**YOUR ASSIGNMENT:** All lines from the one containing "The width and height of the screenshot is (1098, 594)." through the final line of the listing below, and no others, must be returned exactly; no pictures belong in the copy.

.....

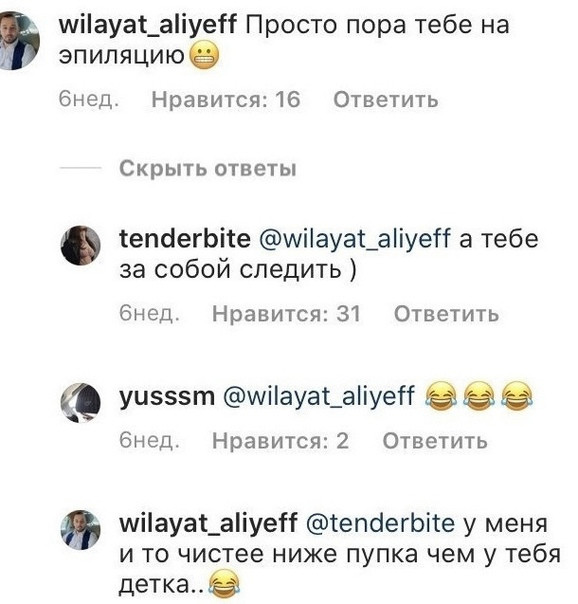This screenshot has height=604, width=578.
Task: Open @wilayat_aliyeff mention in tenderbite's reply
Action: coord(355,239)
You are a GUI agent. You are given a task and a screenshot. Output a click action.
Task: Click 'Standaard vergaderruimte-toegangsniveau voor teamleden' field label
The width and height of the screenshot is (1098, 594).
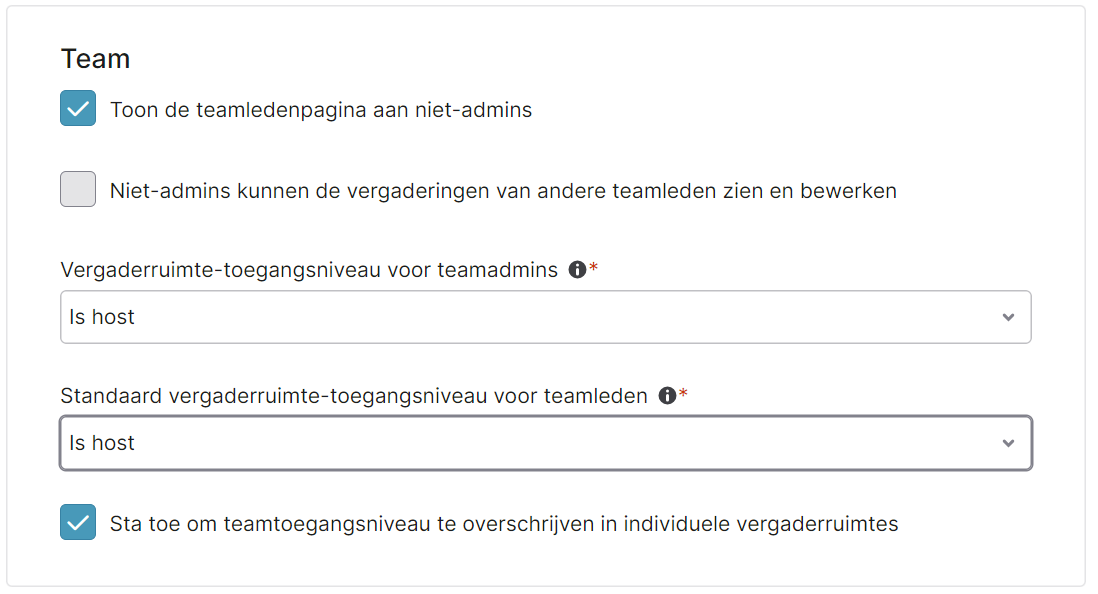point(354,396)
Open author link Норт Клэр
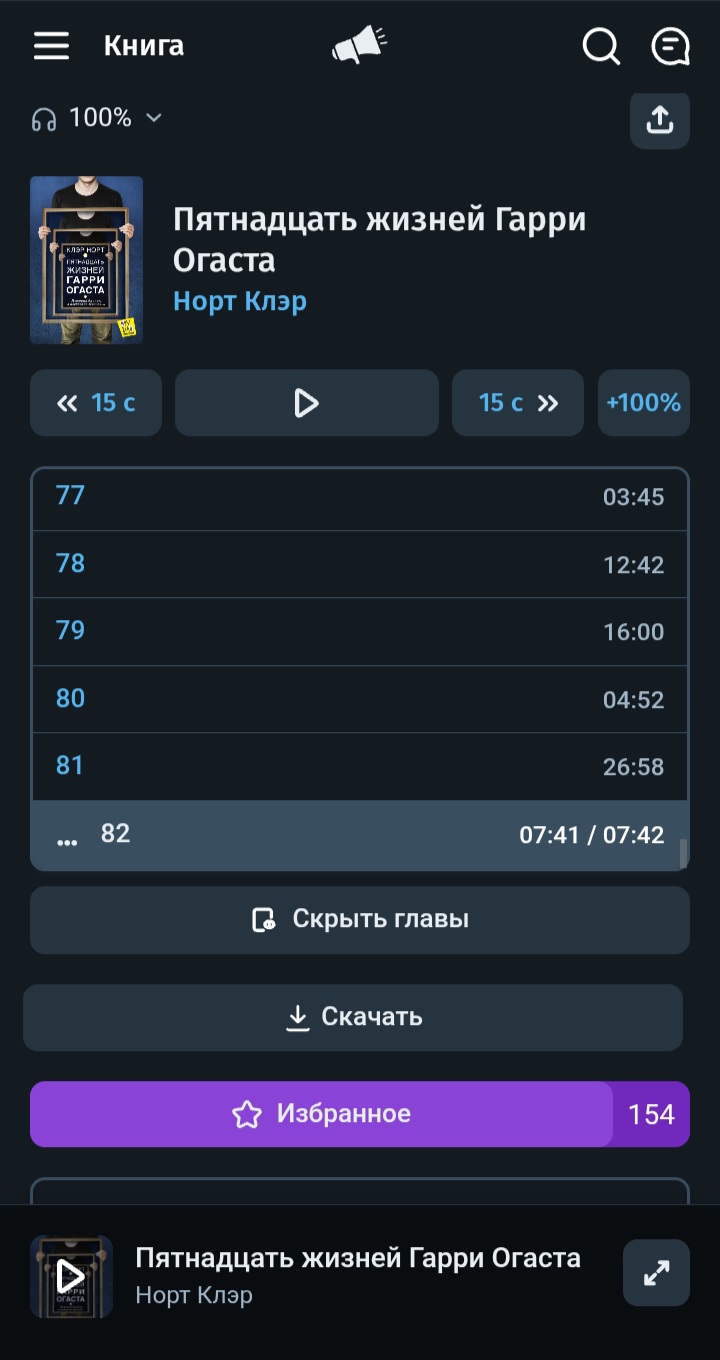The width and height of the screenshot is (720, 1360). 240,301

.....

**RESULT OF THE EXERCISE:**
The width and height of the screenshot is (1098, 594).
point(354,396)
Open author link Норт Клэр
The width and height of the screenshot is (720, 1360). 240,301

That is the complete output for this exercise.